Interview with Peter Shor

Here's an interview from Dr. Dobb's with Jack Woehr interviewing Peter Shor- as in Shor's algorithm for factoring. Most discussions on quantum computing focus on the physical implementations, or perhaps algorithms. It was refreshing to see a mention of actually programming quantum computers too:

JW: I've seen quantum computer machine language simulators on the web. What would an implementation of Shor's Algorithm in a high-level quantum computing language look like?

PS: Good question. Certainly I can imagine a Fortran-style high-level language that would make Shor's Algorithm easier, but really, you'd want something more high-level than that.

That being said, I don't think the best approach will be a quantum computing language. Too much computation is classical, even when a quantum computer is used. As an example, a quantum computer is used just for a single step of Shor's algorithm- the rest is classical. Preferable to a quantum computing language I think would be a framework that extends classical languages to allow for quantum computation.
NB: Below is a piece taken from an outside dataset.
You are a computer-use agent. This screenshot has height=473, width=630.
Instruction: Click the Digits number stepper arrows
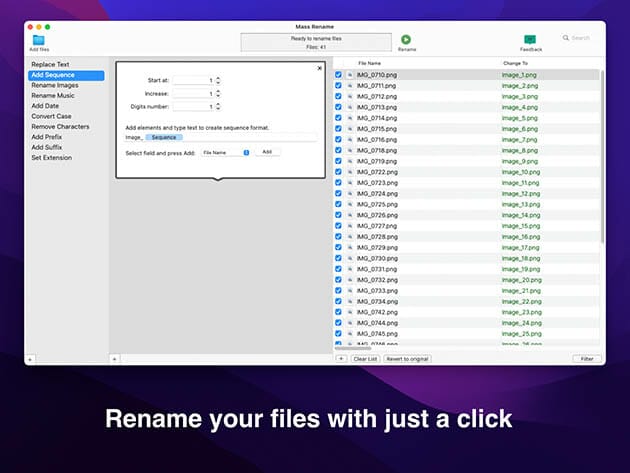(x=218, y=106)
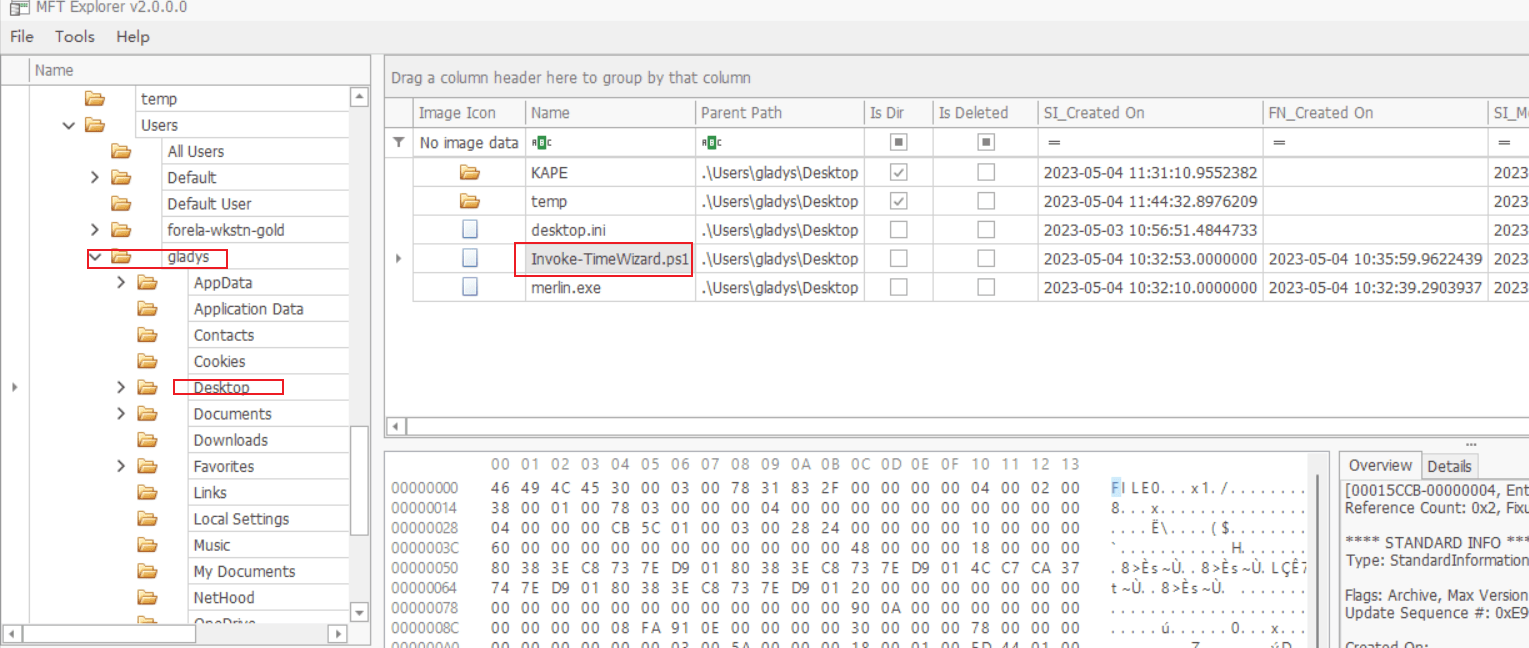Click the MFT Explorer app icon in title bar

click(19, 8)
There are many benefits, but I see the big two as being:

  1. The framework designer can focus on tackling quantum computation. They don't have to try to include classical techniques that we've spent decades refining.
  2. There is a large user base for the popular classical languages. By creating a framework there is less of a hurdle for those programmers to perform quantum computation. Furthermore it will integrate much better with existing code bases.
Of course, I developed Cove as a framework for quantum computation exactly because of the reasons above.